本文の抜粋:
□ □ □

ASAGO大學『観光楽部』対談

2018.08.15 活動報告

朝来市の未来に向かって観光×交流が生み出す地域の稼ぐ力

【対談者】大林様(縁結びトラベル)、大畑様(テラスリゾートasago)、浜田様(エレクトリックファンデーション) 

ローカル・イノベーションプロジェクト「ASAGO大學」は、ふるさと名物応援宣言に準拠した地域資源活用事業として、「観光楽部」を設置。「ASAGO大學」の想像力と産学官民農金や異業種交流などのネットワークを活かし『着地型観光』をお届けします。

地域で育んだ新進浄化や健康増進などパワーチャージの旅と呼べる【Asago Wellness】をコンセプトに、体験コンテンツや宿泊滞在に必要なさまざまなおもてなしコンテンツを開発し、朝来市を訪れるお客様に喜んでいただくため、また朝来の魅力をより知っていただくためのサービスを行ない、各楽科別に収益モデルを確立していく計画です。

□ □ □

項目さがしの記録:
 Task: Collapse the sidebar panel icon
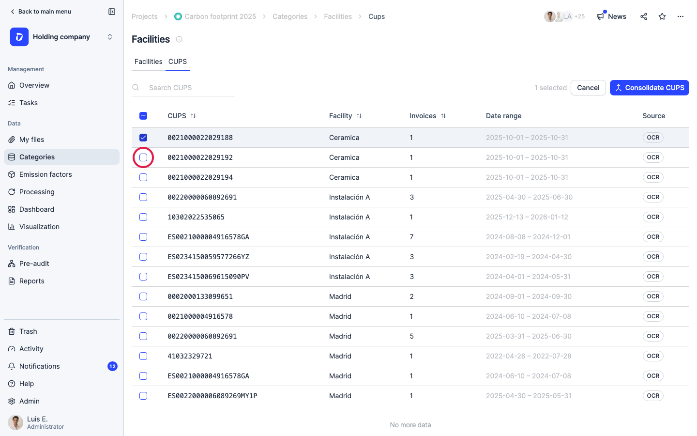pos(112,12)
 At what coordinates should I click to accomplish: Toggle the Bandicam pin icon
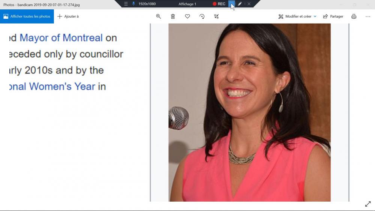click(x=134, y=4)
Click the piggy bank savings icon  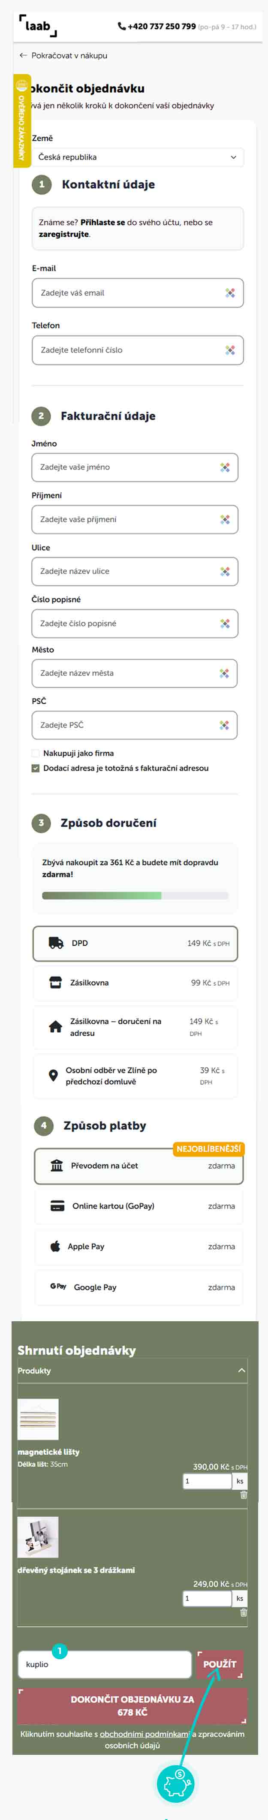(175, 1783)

□ □ □

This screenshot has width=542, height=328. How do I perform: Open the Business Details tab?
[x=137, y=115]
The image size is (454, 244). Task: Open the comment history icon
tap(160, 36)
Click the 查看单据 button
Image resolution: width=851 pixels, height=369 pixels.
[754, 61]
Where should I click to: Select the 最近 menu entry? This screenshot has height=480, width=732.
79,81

□ □ □

やること 1:
活動報告の本文を読んで、次の問いに答えてください。
(a) この活動報告の日付はいつですか。
(b) 「ASAGO大學」が設置したものは何ですか。
(c) 体験コンテンツなどを開発するときのコンセプトは何ですか。
やること 2: 記録の中で、文字列「should」をふくむ行がいくつあるか数え、その数だけを答えてください。
ここにある記録は、本文の内容とは関係がありません。

答えの全文 1:
(a) 2018.08.15
(b) 「観光楽部」
(c) 【Asago Wellness】

答えの全文 2: 2